Italy in Revolt

Anti-fascist graffiti. May Day parade, Turin.

The country soon found itself at the mercy of the revolutionary elements. The prime minister had promised much in the way of social reforms, and that he would cleanse the political life of the country.

When fresh bank scandals were revealed and the guilty were still allowed to go unpunished, it became evident that not merely had the premier repudiated his word, but that the government was losing its control of the situation.

The economic condition of the country, most particularly in the south, was deplorable. To please the agrarians, the government increased the duty on the cheaper grades of cereals, at a time when thousands were faced with starvation.

Towards the end of 1897 food riots broke out in the south of Italy, as the result of the increase in the price of bread. These continued intermittently throughout the autumn and early winter.

By January they had spread all over the south of Italy and Sicily. The disturbances were readily suppressed by armed force, not without some loss of life.

Though the movement was not revolutionary in its origin, it gathered strength from the fact that the Socialists and Republicans made use of the general dissatisfaction to further their interests.

The premier’s feeble policy and his apparent indifference in the face of grave events hastened the growth of the vast army of malcontents. Slowly the movement spread northward.

In April there was a general strike near Bologna, then at Ravenna and Parma; in each case accompanied by serious disturbances and clashes between the civilians and the police.

The unrest throughout the country had grown to vast proportions. The subversive elements had already gained the upper hand in the northern districts, centring around Milan.

It seems improbable that there was any carefully framed revolutionary plot. A Milanese Radical Deputy had spoken of “the vote and the carbine” as the weapons of the people, but no steps were taken to organise or arm them.

The Socialists were in the vanguard and actively spread the discontent. At Milan, there was much real distress and poverty, though no active outbreak would have resulted had the authorities acted with firmness and moderation.

On 7 May, a great crowd gathered to protest against the killing, on the previous day, of two workmen in a scuffle with the police. The crowd was in an ugly mood. It was soon joined by groups of workmen and factory girls. Some employers closed their factories.

The demonstrators now paraded the streets. Suddenly in the Corso Venezia, a platoon of cavalry charged the crowd at a gallop. Though it was evident that the outbreak had not been planned, the pent-up fury of the mob burst forth.

Barricades were thrown up; some of the demonstrators climbed to the rooftops and threw tiles and other missiles down on the police.

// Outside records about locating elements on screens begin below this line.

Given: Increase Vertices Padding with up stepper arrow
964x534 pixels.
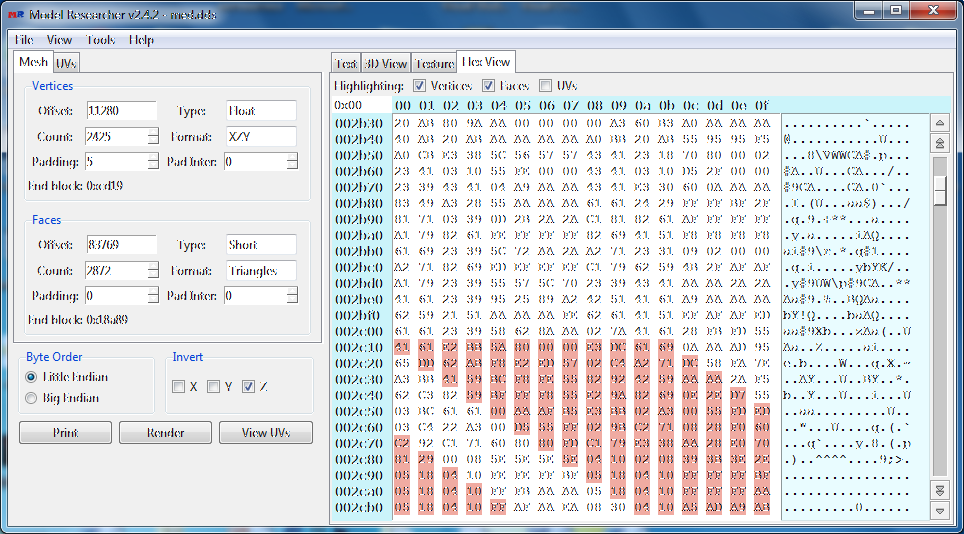Looking at the screenshot, I should [x=153, y=157].
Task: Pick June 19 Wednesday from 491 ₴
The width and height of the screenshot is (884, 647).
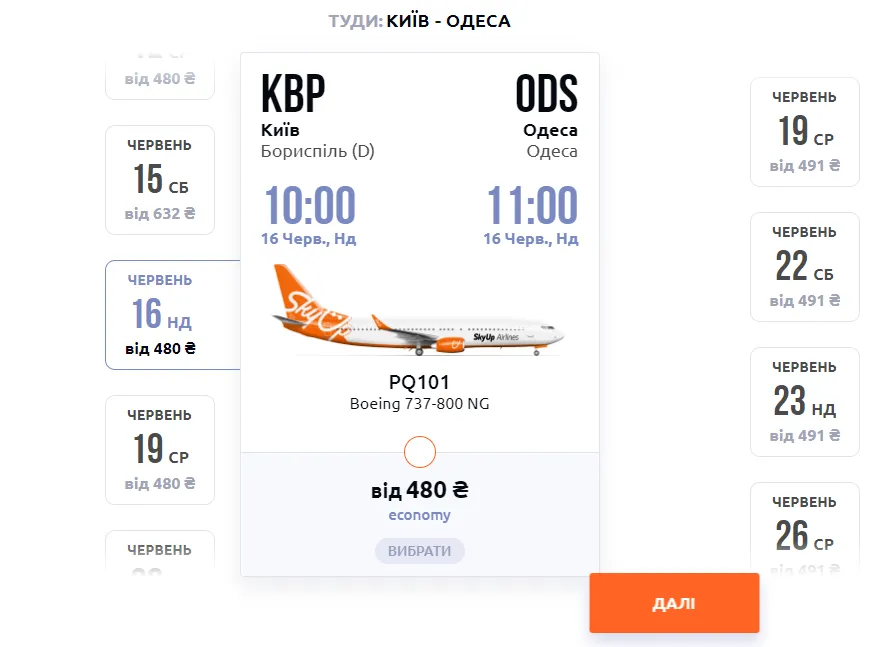Action: [x=805, y=132]
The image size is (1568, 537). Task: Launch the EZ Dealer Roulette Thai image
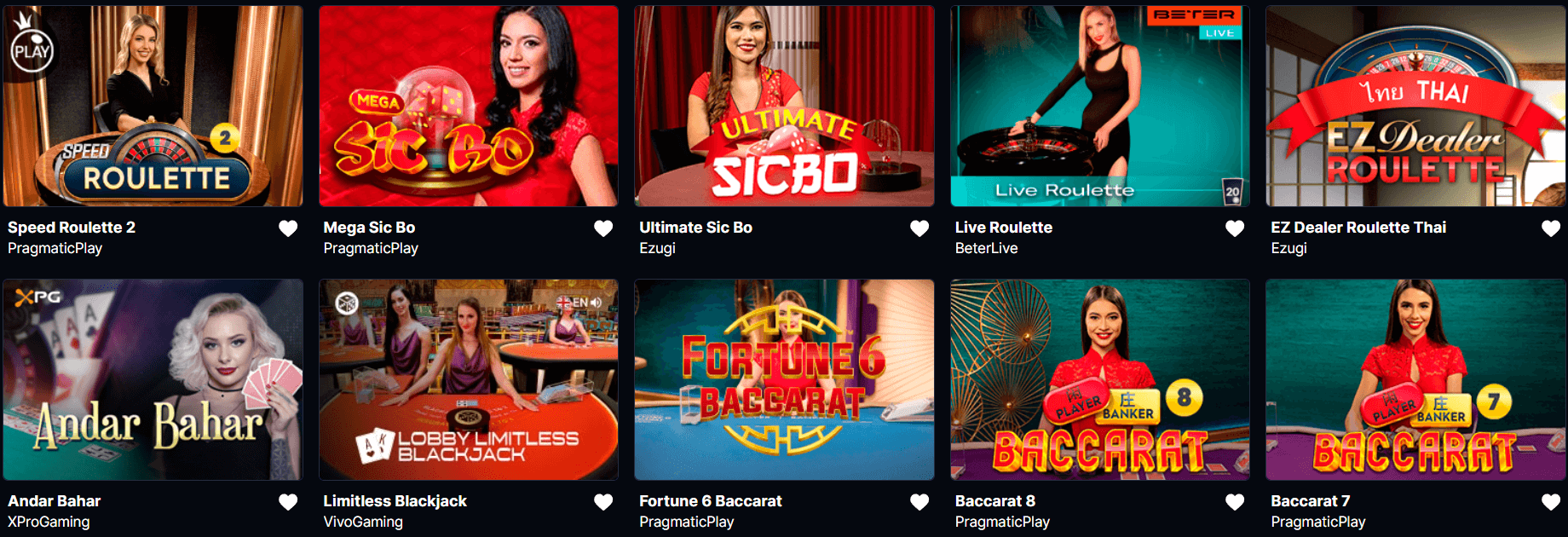coord(1415,106)
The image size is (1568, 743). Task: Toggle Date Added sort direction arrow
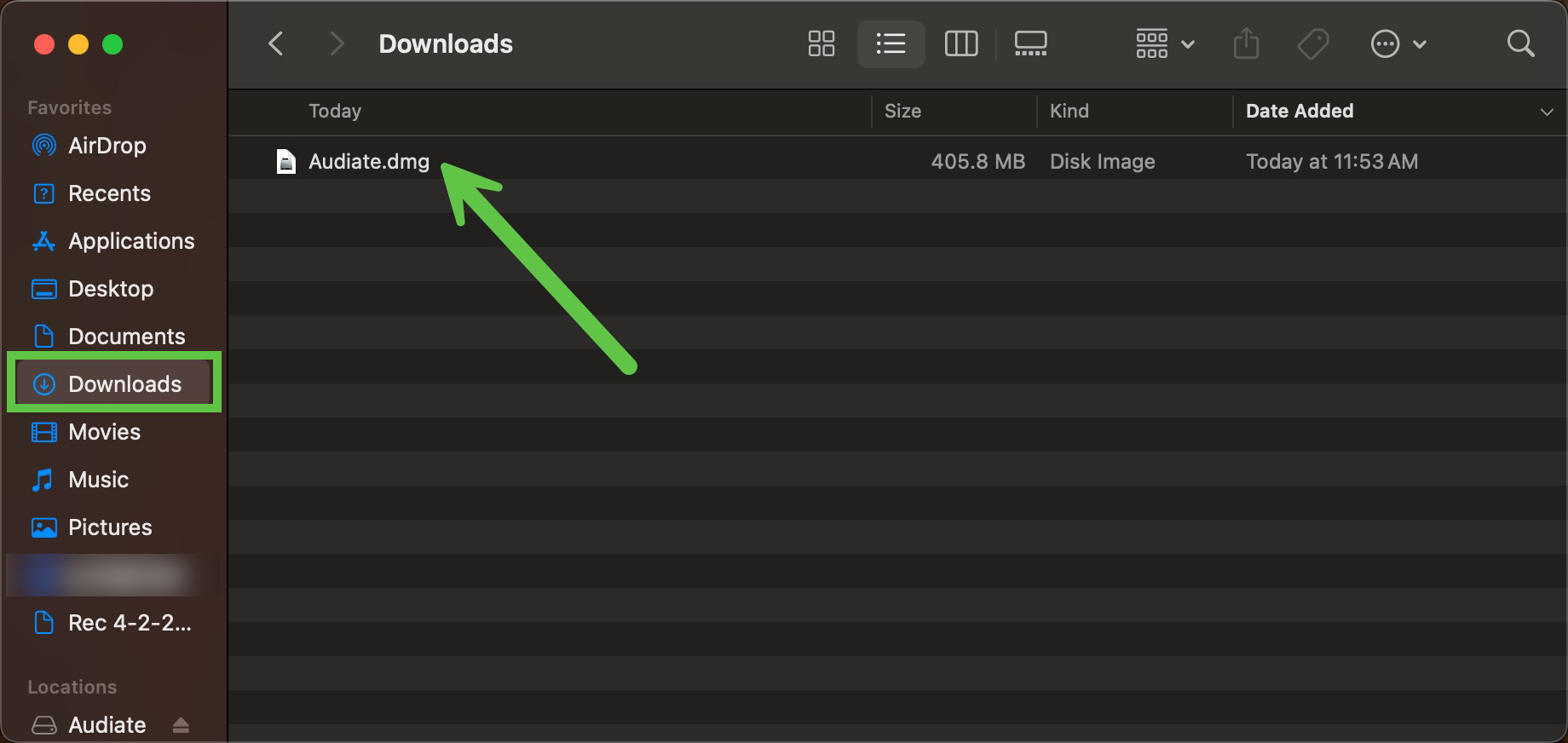(x=1546, y=112)
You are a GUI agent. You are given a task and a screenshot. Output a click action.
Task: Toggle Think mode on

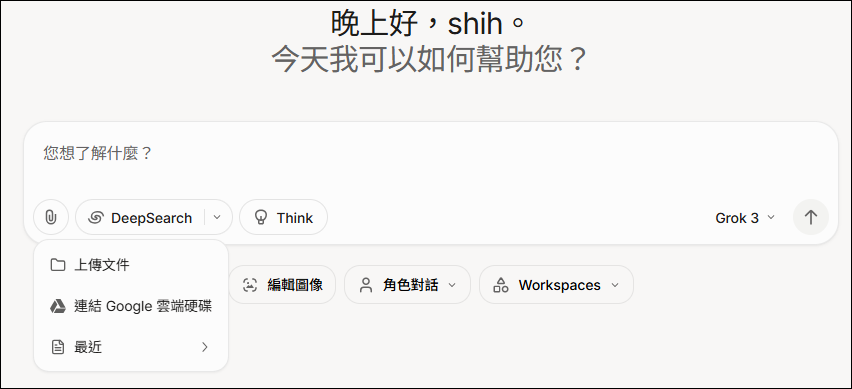(284, 218)
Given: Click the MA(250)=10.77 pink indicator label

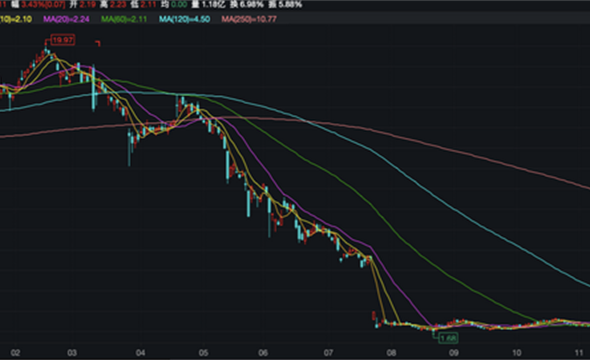Looking at the screenshot, I should 249,19.
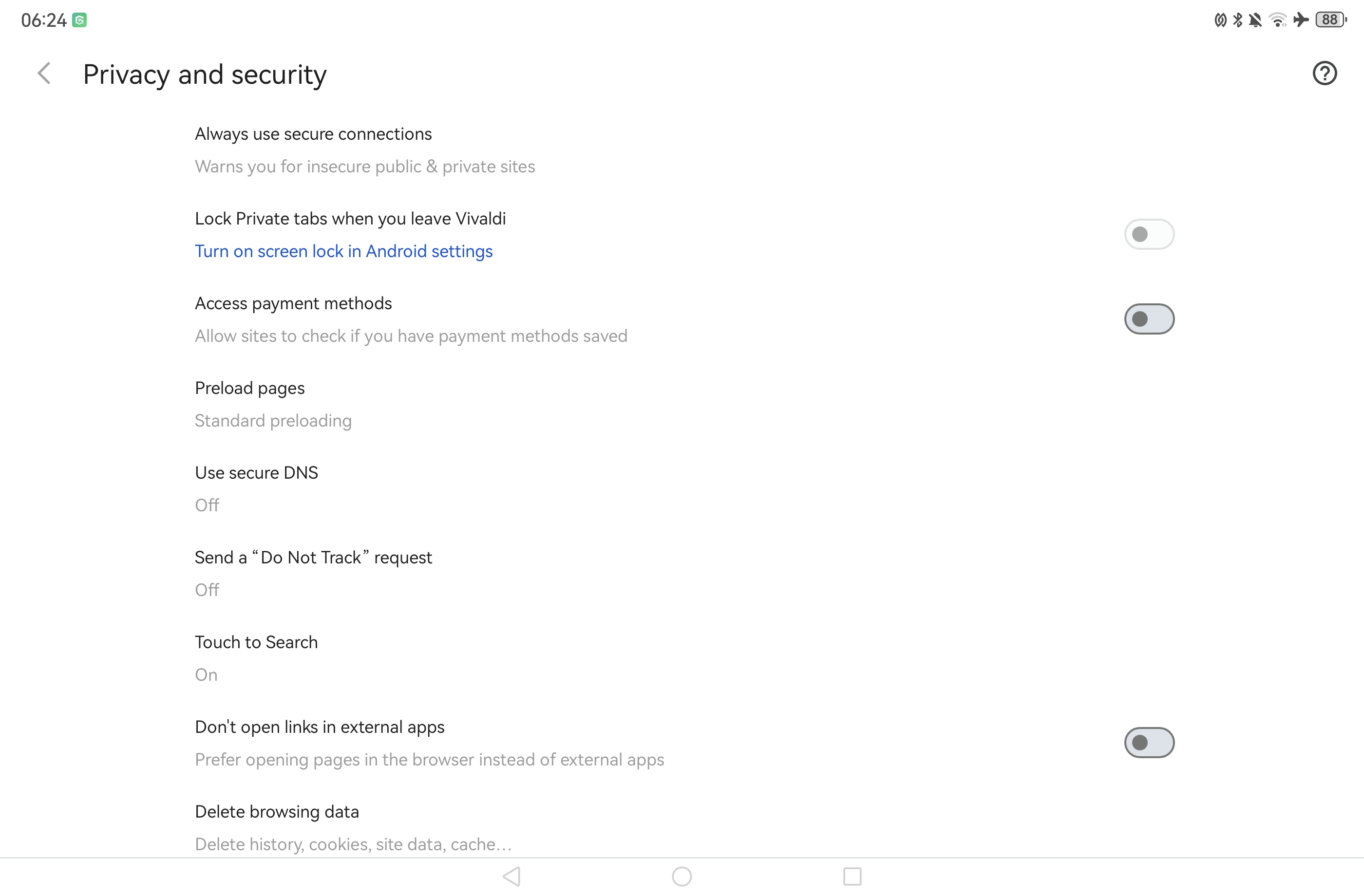Open Delete browsing data
The height and width of the screenshot is (896, 1364).
(x=682, y=827)
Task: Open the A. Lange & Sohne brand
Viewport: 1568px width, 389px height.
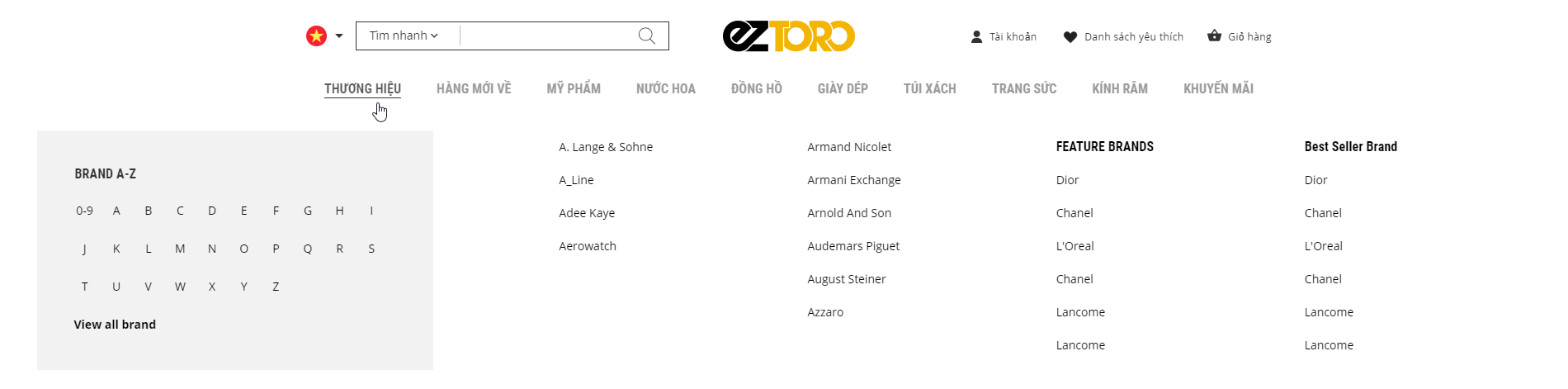Action: point(606,147)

The troops, having received no further instructions, looked on idly while the crowd continued its labours of barricade building.

The mob was, for the most part, unarmed and without leadership, yet the government, hearing of the outbreak, hastily despatched considerable reinforcements to Milan, and proceeded to suppress the “revolution” with ruthless violence.

For two days the mob was hunted down by the soldiery and the police. Over one hundred persons were killed and several hundred wounded.

The government tried in vain to fix the responsibility and find a scapegoat. Socialist, Republican, and clerical leaders were brought into court, but the evidence against them collapsed.

It would appear that the real responsibility lay with the government, which by its laxity and weakness had allowed the movement to get underway, and then repressed it with undue brutality.

Though the authorities were unable to attach any blame for the riots at Milan to the Socialists, the more conservative elements of the population, the rich and the well-to-do, who had paid little heed to the outbreaks in the south of Italy, aroused by the outburst at Milan, loudly clamoured for repressive measures.

Railway servants and all public employees were mobilised on a military basis. Two-thirds of the Catholic societies, many of them purely philanthropic, were dissolved on the grounds of their being anti-dynastic.

Republican associations were outlawed, newspapers were suspended, schoolmasters dismissed for discussing socialism out of school hours. The military court at Milan passed outrageous sentences on trumped-up charges.

“Two well-known journalists were sentenced to six and four years’ imprisonment respectively, for continually attacking the institutions and authorities, exaggerating the sufferings of the people, and thus embittering the hatred of classes and creating the environment from which the disorders sprang.

A Catholic journalist was sentenced to three years for attacking the monarchy and institutions with subtle irony, sowing class hatred between peasants and landlords and turning many of the clergy from their natural work of pacification.

Nor were the condemnations confined to Milan. Throughout Italy, on one charge or another, wholesale arrests were made. But a reaction soon set in against the arbitrary procedure of these courts. Petitions were widely circulated throughout Italy demanding the release of the prisoners.

Before the end of the year, over 2,700 prisoners were released, and within three years all those condemned at this time in connection with the events of those fateful May days were released by royal amnesty.

A bold programme of social reform followed, which in reality amounted to little more than a policy of non-interference on the part of the government, in the struggle between capital and labour, won wide support.

The right to strike, the right to hold public meetings, the freedom of the press, were conceded to the delight of the Socialists.